If the user asks a matter requiring real time information, send the input to a ReACT agent to perform an internet search via a tool call.
If the user is asking easy questions, send the request to a small and fast model optimized for chit chat.

These sections of the config define the routing topology and specify the router model.

functions:
   ..
   
   router:
      _type: router
      route_config:
        - name: other
          description: Any query that requires careful thought, outside information, image understanding, or tool calling to take actions.
        - name: chit_chat
          description: Any easy chit chat, small talk, or casual conversation.
        - name: image_understanding
          description: A matter that requires the assistant to see the user eg a matter about their appearance, environment, scene or surroundings. Examples what am I holding, what am I wearing, what do I appear to be, what's in my surroundings, what does it say on the whiteboard. Questions on attire eg what color is my shirt/hat/jacket/etc
      llm_name: routing_llm


llms:
   ..
   routing_llm: 
      _type: nim
      model_name: microsoft/phi-3-mini-128k-instruct
      temperature: 0.0

NOTE: If you desire to reduce latency/cost or run offline, you’ll be able to self-host one in every of the routed models (typically the “fast text” model) and keep the VLM distant. One common approach is serving via NVIDIA NIM or vLLM and pointing NeMo Agent Toolkit to an OpenAI-compatible endpoint.
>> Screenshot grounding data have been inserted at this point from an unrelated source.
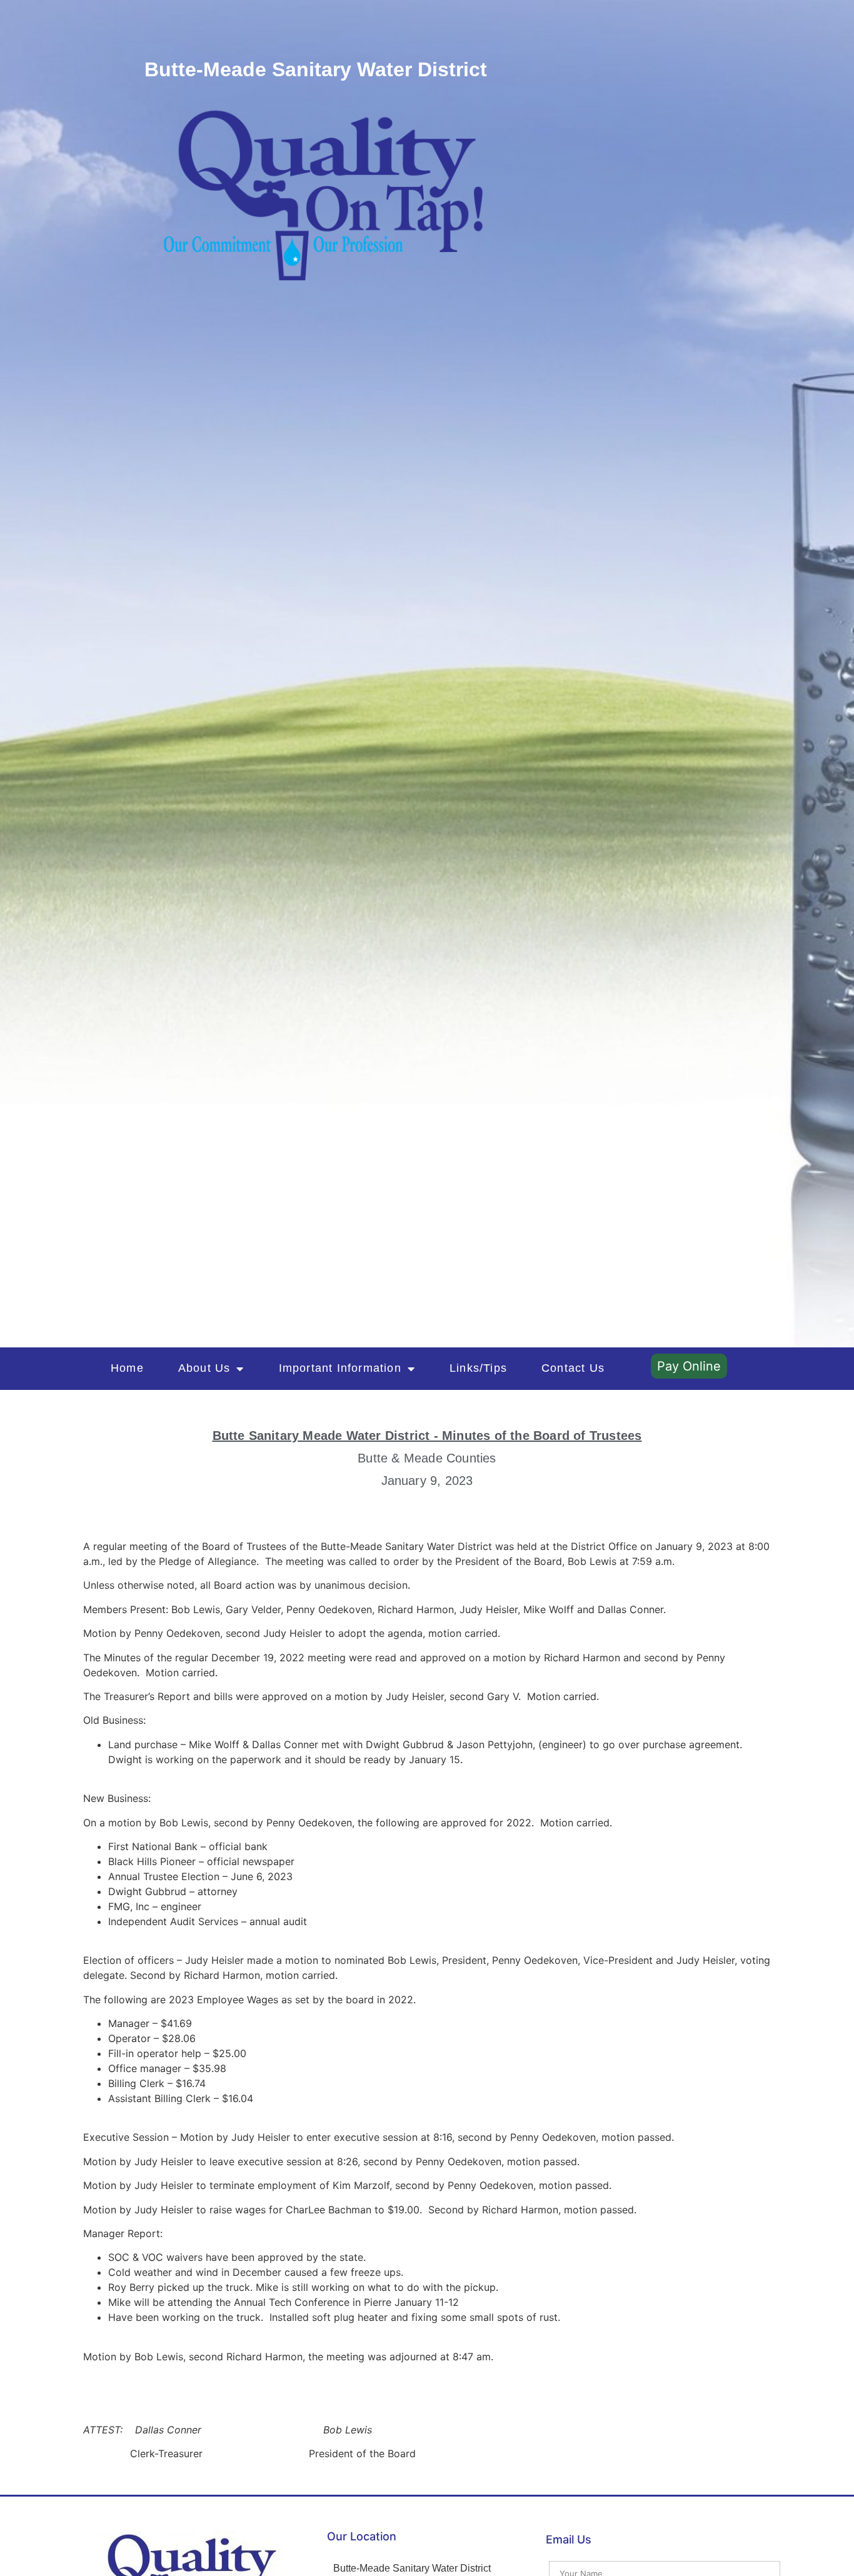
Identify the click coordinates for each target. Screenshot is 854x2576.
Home (127, 1368)
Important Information (340, 1368)
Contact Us (573, 1368)
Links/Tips (478, 1368)
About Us (204, 1368)
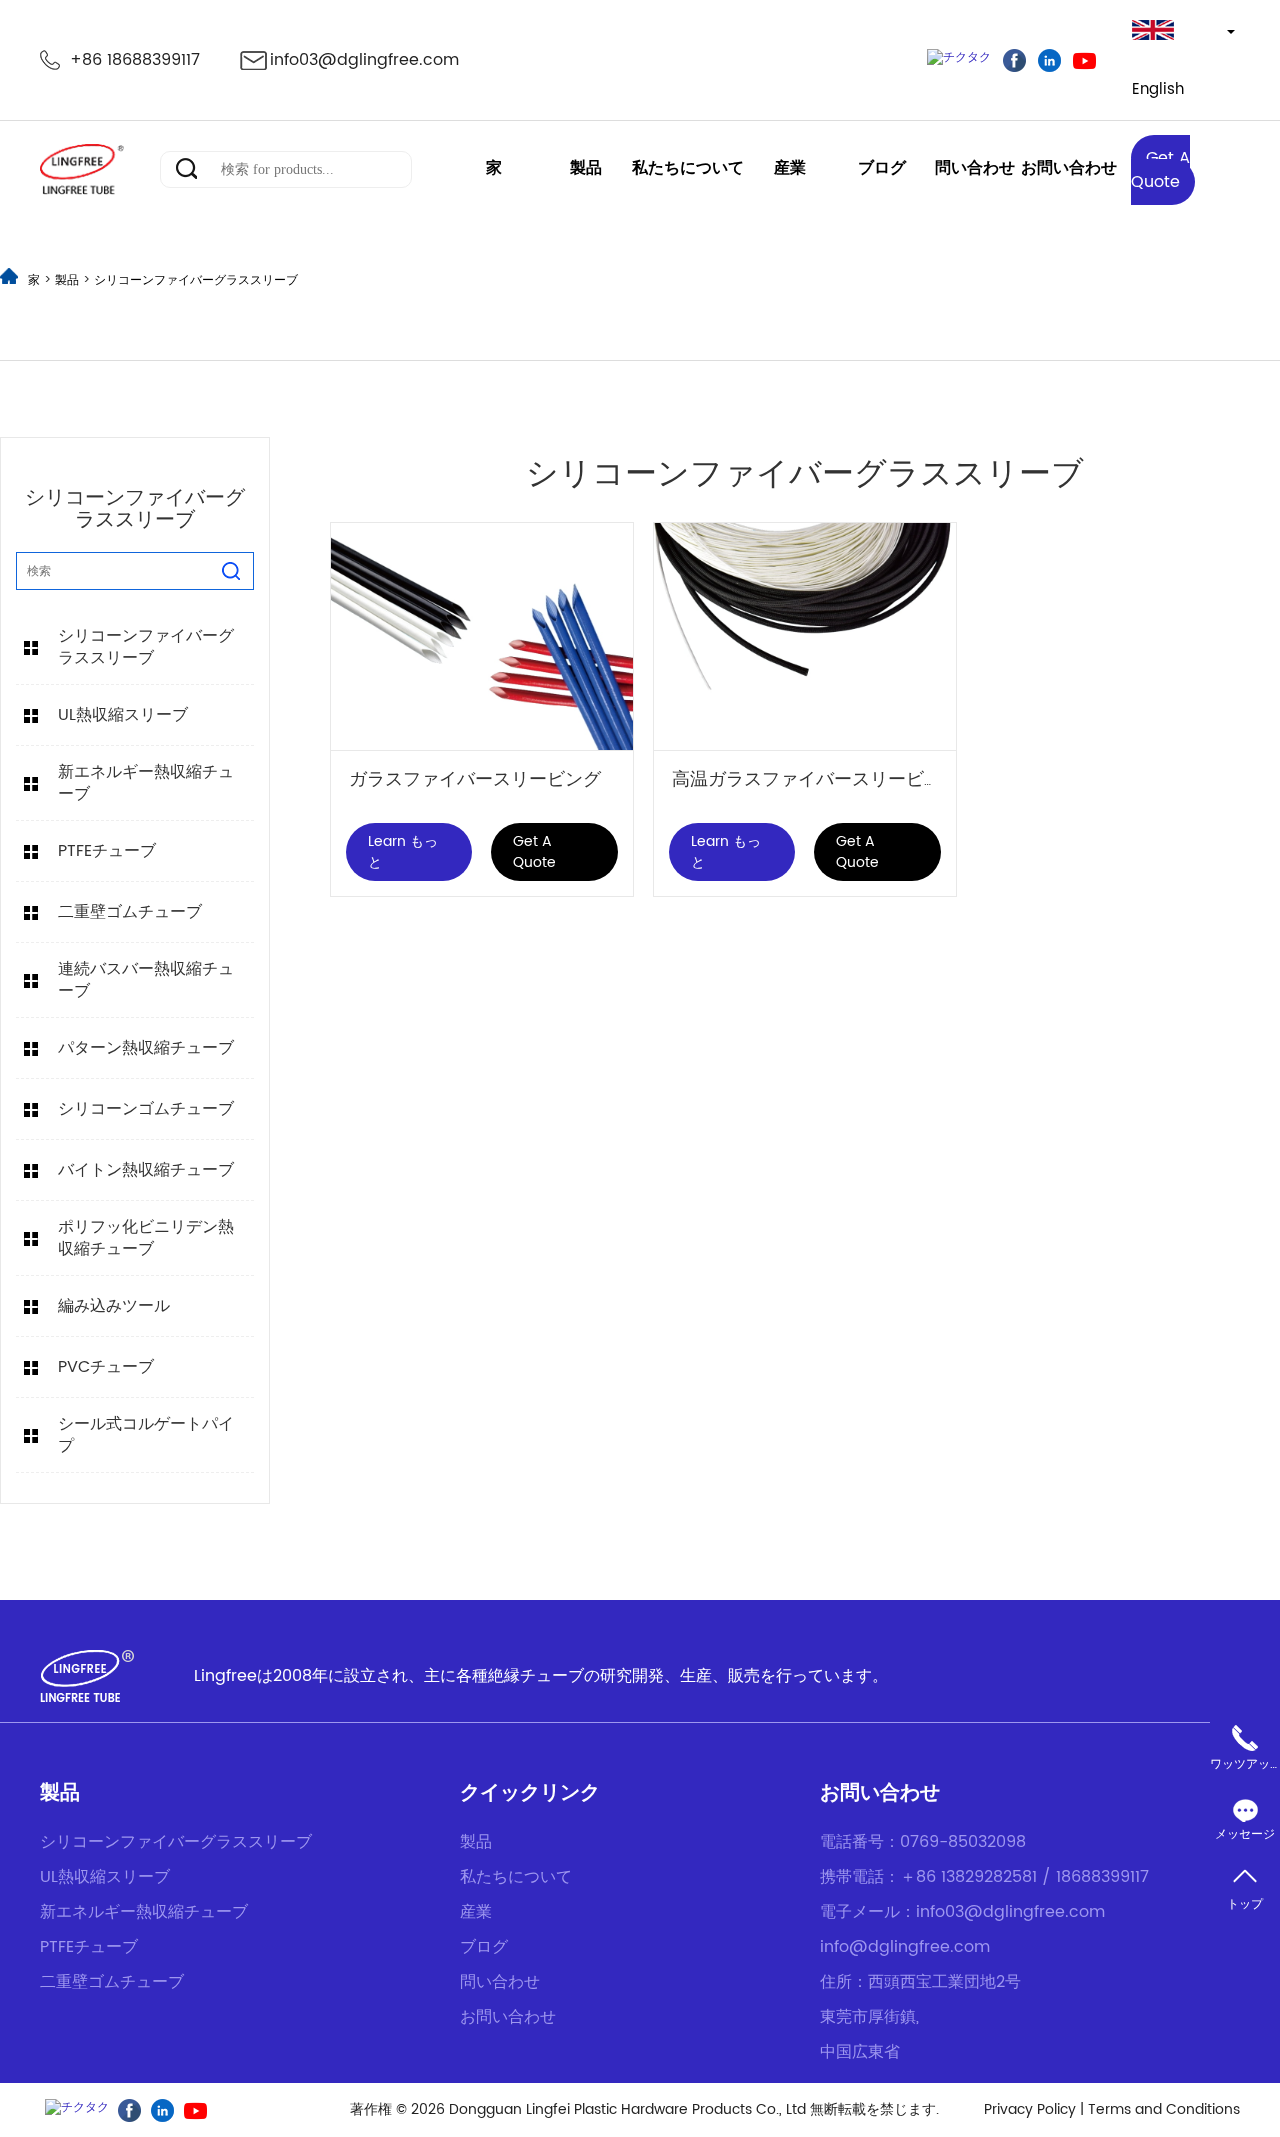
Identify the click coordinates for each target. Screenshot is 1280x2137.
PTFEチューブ (107, 851)
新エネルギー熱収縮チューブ (146, 783)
Step 4: Add a Pipecat bot for real-time voice + vision

Now we go real time. Pipecat is a framework designed for low-latency voice/multimodal agents: it orchestrates audio/video streams, AI services, and transports so you’ll be able to construct natural conversations. On this repo, the bot service is chargeable for:

Capturing vision (robot camera)
Speech recognition + text-to-speech
Coordinating robot movement and expressive behaviors

You can find all of the pipecat bot code within the `reachy-personal-assistant/bot` folder.

Step 5: Hook every little thing as much as Reachy (hardware or simulation)

Reachy Mini exposes a daemon that the remainder of your system connects to. The repo runs the daemon in simulation by default (–sim). If you might have access to an actual Reachy you’ll be able to remove this flag and the identical code will control your robot.

Run the total system

You’ll need three terminals to run your entire system:

Terminal 1: Reachy daemon

cd bot
# macOS:
uv run mjpython -m reachy_mini.daemon.app.foremost --sim --no-localhost-only

# Linux:
uv run -m reachy_mini.daemon.app.foremost --sim --no-localhost-only

In case you are using the physical hardware, remember to omit the –sim flag from the command.

Terminal 2: Bot service

cd bot
uv venv
uv sync
uv run --env-file ../.env python foremost.py

Terminal 3: NeMo Agent Toolkit service

If the NeMo Agent Toolkit service will not be already running from Step 1, start it now in Terminal 3.

cd nat
uv venv
uv sync
uv run --env-file ../.env nat serve --config_file src/ces_tutorial/config.yml --port 8001

Once all of the terminals are arrange, there are two foremost windows to maintain track of:

Reachy Sim – This window appears robotically whenever you start the simulator daemon in Terminal 1. That is applicable in the event you’re running Reachy mini simulation rather than the physical device.
Pipecat Playground – That is the client-side UI where you’ll be able to connect with the agent, enable microphone and camera inputs, and look at live transcripts. In Terminal 2, open the URL exposed by the bot service: http://localhost:7860/. Click “CONNECT” in your browser. It might take a couple of seconds to initialize, and also you’ll be prompted to grant microphone (and optionally camera) access.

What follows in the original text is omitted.